• _Stated exercise_
Give these entries as a JSON list of strings with one string per line, leaving out blank lines. Include every entry.

• _Data supplied_

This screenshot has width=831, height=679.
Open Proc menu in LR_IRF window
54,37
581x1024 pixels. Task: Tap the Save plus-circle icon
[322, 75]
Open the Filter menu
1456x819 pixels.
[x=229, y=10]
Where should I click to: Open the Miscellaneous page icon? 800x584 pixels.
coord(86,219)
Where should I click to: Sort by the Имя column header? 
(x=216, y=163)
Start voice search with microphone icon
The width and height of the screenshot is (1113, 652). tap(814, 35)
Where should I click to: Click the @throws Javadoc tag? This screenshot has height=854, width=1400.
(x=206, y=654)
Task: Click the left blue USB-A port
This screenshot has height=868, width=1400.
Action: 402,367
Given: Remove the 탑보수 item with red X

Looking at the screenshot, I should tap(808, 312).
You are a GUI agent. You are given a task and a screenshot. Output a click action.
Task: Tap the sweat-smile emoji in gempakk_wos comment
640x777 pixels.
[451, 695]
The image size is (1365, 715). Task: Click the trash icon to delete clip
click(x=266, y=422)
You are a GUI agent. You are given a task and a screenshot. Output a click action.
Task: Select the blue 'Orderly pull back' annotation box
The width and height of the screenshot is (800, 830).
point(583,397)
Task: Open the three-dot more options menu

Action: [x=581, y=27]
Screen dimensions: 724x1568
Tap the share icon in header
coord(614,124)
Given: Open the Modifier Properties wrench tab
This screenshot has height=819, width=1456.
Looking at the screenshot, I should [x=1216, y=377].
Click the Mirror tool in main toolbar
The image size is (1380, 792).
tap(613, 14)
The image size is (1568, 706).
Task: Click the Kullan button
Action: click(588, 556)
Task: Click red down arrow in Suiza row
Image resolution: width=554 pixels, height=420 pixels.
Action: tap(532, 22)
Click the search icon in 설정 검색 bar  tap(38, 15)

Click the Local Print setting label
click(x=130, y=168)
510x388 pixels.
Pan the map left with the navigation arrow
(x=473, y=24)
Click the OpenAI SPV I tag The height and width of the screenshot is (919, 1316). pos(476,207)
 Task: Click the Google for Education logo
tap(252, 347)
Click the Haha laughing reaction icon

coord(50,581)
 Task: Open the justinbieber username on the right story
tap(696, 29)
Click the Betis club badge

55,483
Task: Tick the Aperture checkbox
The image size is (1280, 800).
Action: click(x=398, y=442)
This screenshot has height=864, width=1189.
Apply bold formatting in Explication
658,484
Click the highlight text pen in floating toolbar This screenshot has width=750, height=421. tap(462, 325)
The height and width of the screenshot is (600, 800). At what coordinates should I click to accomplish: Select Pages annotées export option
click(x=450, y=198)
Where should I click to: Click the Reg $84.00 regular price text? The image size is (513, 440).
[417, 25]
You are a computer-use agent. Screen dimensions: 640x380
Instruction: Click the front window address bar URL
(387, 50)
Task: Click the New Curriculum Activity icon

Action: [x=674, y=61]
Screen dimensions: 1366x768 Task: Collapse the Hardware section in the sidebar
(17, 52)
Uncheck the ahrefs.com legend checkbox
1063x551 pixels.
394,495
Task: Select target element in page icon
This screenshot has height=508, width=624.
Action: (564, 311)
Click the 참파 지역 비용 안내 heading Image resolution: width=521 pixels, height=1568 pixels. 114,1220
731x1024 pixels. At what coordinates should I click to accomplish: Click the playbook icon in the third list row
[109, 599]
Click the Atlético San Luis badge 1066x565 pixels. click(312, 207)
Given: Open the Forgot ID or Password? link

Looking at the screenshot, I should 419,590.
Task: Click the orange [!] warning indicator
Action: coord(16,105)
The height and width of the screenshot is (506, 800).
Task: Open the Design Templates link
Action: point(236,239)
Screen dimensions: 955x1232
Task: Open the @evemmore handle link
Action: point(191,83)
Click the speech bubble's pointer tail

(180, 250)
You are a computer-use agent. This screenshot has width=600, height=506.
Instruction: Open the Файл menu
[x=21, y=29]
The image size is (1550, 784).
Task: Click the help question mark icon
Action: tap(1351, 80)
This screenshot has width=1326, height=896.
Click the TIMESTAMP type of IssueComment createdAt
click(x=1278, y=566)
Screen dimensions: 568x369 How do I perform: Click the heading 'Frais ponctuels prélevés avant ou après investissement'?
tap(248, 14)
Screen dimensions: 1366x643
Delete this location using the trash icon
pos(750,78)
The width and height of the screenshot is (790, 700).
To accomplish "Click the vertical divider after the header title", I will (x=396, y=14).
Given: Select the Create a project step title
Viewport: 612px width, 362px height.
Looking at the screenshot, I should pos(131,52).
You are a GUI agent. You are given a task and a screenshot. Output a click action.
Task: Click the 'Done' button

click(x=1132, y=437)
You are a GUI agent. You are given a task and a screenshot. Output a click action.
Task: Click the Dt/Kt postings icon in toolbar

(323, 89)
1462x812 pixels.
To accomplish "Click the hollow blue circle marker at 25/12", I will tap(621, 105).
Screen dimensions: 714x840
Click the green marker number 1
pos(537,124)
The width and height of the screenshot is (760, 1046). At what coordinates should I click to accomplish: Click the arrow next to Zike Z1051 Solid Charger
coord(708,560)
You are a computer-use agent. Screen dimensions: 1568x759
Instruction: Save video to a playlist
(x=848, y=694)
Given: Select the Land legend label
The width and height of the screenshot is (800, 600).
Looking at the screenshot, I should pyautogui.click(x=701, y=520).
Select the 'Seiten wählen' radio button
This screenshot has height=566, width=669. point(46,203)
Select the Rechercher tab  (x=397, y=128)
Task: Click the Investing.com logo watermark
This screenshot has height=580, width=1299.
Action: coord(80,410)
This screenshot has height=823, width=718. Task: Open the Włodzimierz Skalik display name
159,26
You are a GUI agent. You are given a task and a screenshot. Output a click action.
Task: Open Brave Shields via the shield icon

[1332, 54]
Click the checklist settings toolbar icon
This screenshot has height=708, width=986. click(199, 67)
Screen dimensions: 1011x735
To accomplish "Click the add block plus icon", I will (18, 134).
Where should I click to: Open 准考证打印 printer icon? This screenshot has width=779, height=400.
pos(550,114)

• _Result of the task_
[
  "This screenshot has width=831, height=679.",
  "Open Proc menu in LR_IRF window",
  "54,37",
  "581x1024 pixels. Task: Tap the Save plus-circle icon",
  "[322, 75]",
  "Open the Filter menu",
  "1456x819 pixels.",
  "[x=229, y=10]",
  "Where should I click to: Open the Miscellaneous page icon? 800x584 pixels.",
  "coord(86,219)",
  "Where should I click to: Sort by the Имя column header? ",
  "(x=216, y=163)",
  "Start voice search with microphone icon",
  "The width and height of the screenshot is (1113, 652). tap(814, 35)",
  "Where should I click to: Click the @throws Javadoc tag? This screenshot has height=854, width=1400.",
  "(x=206, y=654)",
  "Task: Click the left blue USB-A port",
  "This screenshot has height=868, width=1400.",
  "Action: 402,367",
  "Given: Remove the 탑보수 item with red X",
  "Looking at the screenshot, I should tap(808, 312).",
  "You are a GUI agent. You are given a task and a screenshot. Output a click action.",
  "Task: Tap the sweat-smile emoji in gempakk_wos comment",
  "640x777 pixels.",
  "[451, 695]",
  "The image size is (1365, 715). Task: Click the trash icon to delete clip",
  "click(x=266, y=422)",
  "You are a GUI agent. You are given a task and a screenshot. Output a click action.",
  "Task: Select the blue 'Orderly pull back' annotation box",
  "The width and height of the screenshot is (800, 830).",
  "point(583,397)",
  "Task: Open the three-dot more options menu",
  "Action: [x=581, y=27]",
  "Screen dimensions: 724x1568",
  "Tap the share icon in header",
  "coord(614,124)",
  "Given: Open the Modifier Properties wrench tab",
  "This screenshot has height=819, width=1456.",
  "Looking at the screenshot, I should [x=1216, y=377].",
  "Click the Mirror tool in main toolbar",
  "The image size is (1380, 792).",
  "tap(613, 14)",
  "The image size is (1568, 706).",
  "Task: Click the Kullan button",
  "Action: click(588, 556)",
  "Task: Click red down arrow in Suiza row",
  "Image resolution: width=554 pixels, height=420 pixels.",
  "Action: tap(532, 22)",
  "Click the search icon in 설정 검색 bar  tap(38, 15)",
  "Click the Local Print setting label",
  "click(x=130, y=168)",
  "510x388 pixels.",
  "Pan the map left with the navigation arrow",
  "(x=473, y=24)",
  "Click the OpenAI SPV I tag The height and width of the screenshot is (919, 1316). pos(476,207)",
  " Task: Click the Google for Education logo",
  "tap(252, 347)",
  "Click the Haha laughing reaction icon",
  "coord(50,581)",
  " Task: Open the justinbieber username on the right story",
  "tap(696, 29)",
  "Click the Betis club badge",
  "55,483",
  "Task: Tick the Aperture checkbox",
  "The image size is (1280, 800).",
  "Action: click(x=398, y=442)",
  "This screenshot has height=864, width=1189.",
  "Apply bold formatting in Explication",
  "658,484",
  "Click the highlight text pen in floating toolbar This screenshot has width=750, height=421. tap(462, 325)",
  "The height and width of the screenshot is (600, 800). At what coordinates should I click to accomplish: Select Pages annotées export option",
  "click(x=450, y=198)",
  "Where should I click to: Click the Reg $84.00 regular price text? The image size is (513, 440).",
  "[417, 25]",
  "You are a computer-use agent. Screen dimensions: 640x380",
  "Instruction: Click the front window address bar URL",
  "(387, 50)",
  "Task: Click the New Curriculum Activity icon",
  "Action: [x=674, y=61]",
  "Screen dimensions: 1366x768 Task: Collapse the Hardware section in the sidebar",
  "(17, 52)",
  "Uncheck the ahrefs.com legend checkbox",
  "1063x551 pixels.",
  "394,495",
  "Task: Select target element in page icon",
  "This screenshot has height=508, width=624.",
  "Action: (564, 311)",
  "Click the 참파 지역 비용 안내 heading Image resolution: width=521 pixels, height=1568 pixels. 114,1220",
  "731x1024 pixels. At what coordinates should I click to accomplish: Click the playbook icon in the third list row",
  "[109, 599]",
  "Click the Atlético San Luis badge 1066x565 pixels. click(312, 207)",
  "Given: Open the Forgot ID or Password? link",
  "Looking at the screenshot, I should 419,590.",
  "Task: Click the orange [!] warning indicator",
  "Action: coord(16,105)",
  "The height and width of the screenshot is (506, 800).",
  "Task: Open the Design Templates link",
  "Action: point(236,239)",
  "Screen dimensions: 955x1232",
  "Task: Open the @evemmore handle link",
  "Action: point(191,83)",
  "Click the speech bubble's pointer tail",
  "(180, 250)",
  "You are a computer-use agent. This screenshot has width=600, height=506.",
  "Instruction: Open the Файл menu",
  "[x=21, y=29]",
  "The image size is (1550, 784).",
  "Task: Click the help question mark icon",
  "Action: tap(1351, 80)",
  "This screenshot has width=1326, height=896.",
  "Click the TIMESTAMP type of IssueComment createdAt",
  "click(x=1278, y=566)",
  "Screen dimensions: 568x369 How do I perform: Click the heading 'Frais ponctuels prélevés avant ou après investissement'?",
  "tap(248, 14)",
  "Screen dimensions: 1366x643",
  "Delete this location using the trash icon",
  "pos(750,78)",
  "The width and height of the screenshot is (790, 700).",
  "To accomplish \"Click the vertical divider after the header title\", I will (x=396, y=14).",
  "Given: Select the Create a project step title",
  "Viewport: 612px width, 362px height.",
  "Looking at the screenshot, I should pos(131,52).",
  "You are a GUI agent. You are given a task and a screenshot. Output a click action.",
  "Task: Click the 'Done' button",
  "click(x=1132, y=437)",
  "You are a GUI agent. You are given a task and a screenshot. Output a click action.",
  "Task: Click the Dt/Kt postings icon in toolbar",
  "(323, 89)",
  "1462x812 pixels.",
  "To accomplish \"Click the hollow blue circle marker at 25/12\", I will tap(621, 105).",
  "Screen dimensions: 714x840",
  "Click the green marker number 1",
  "pos(537,124)",
  "The width and height of the screenshot is (760, 1046). At what coordinates should I click to accomplish: Click the arrow next to Zike Z1051 Solid Charger",
  "coord(708,560)",
  "You are a computer-use agent. Screen dimensions: 1568x759",
  "Instruction: Save video to a playlist",
  "(x=848, y=694)",
  "Given: Select the Land legend label",
  "The width and height of the screenshot is (800, 600).",
  "Looking at the screenshot, I should pyautogui.click(x=701, y=520).",
  "Select the 'Seiten wählen' radio button",
  "This screenshot has height=566, width=669. point(46,203)",
  "Select the Rechercher tab  (x=397, y=128)",
  "Task: Click the Investing.com logo watermark",
  "This screenshot has height=580, width=1299.",
  "Action: coord(80,410)",
  "This screenshot has height=823, width=718. Task: Open the Włodzimierz Skalik display name",
  "159,26",
  "You are a GUI agent. You are given a task and a screenshot. Output a click action.",
  "Task: Open Brave Shields via the shield icon",
  "[1332, 54]",
  "Click the checklist settings toolbar icon",
  "This screenshot has height=708, width=986. click(199, 67)",
  "Screen dimensions: 1011x735",
  "To accomplish \"Click the add block plus icon\", I will (18, 134).",
  "Where should I click to: Open 准考证打印 printer icon? This screenshot has width=779, height=400.",
  "pos(550,114)"
]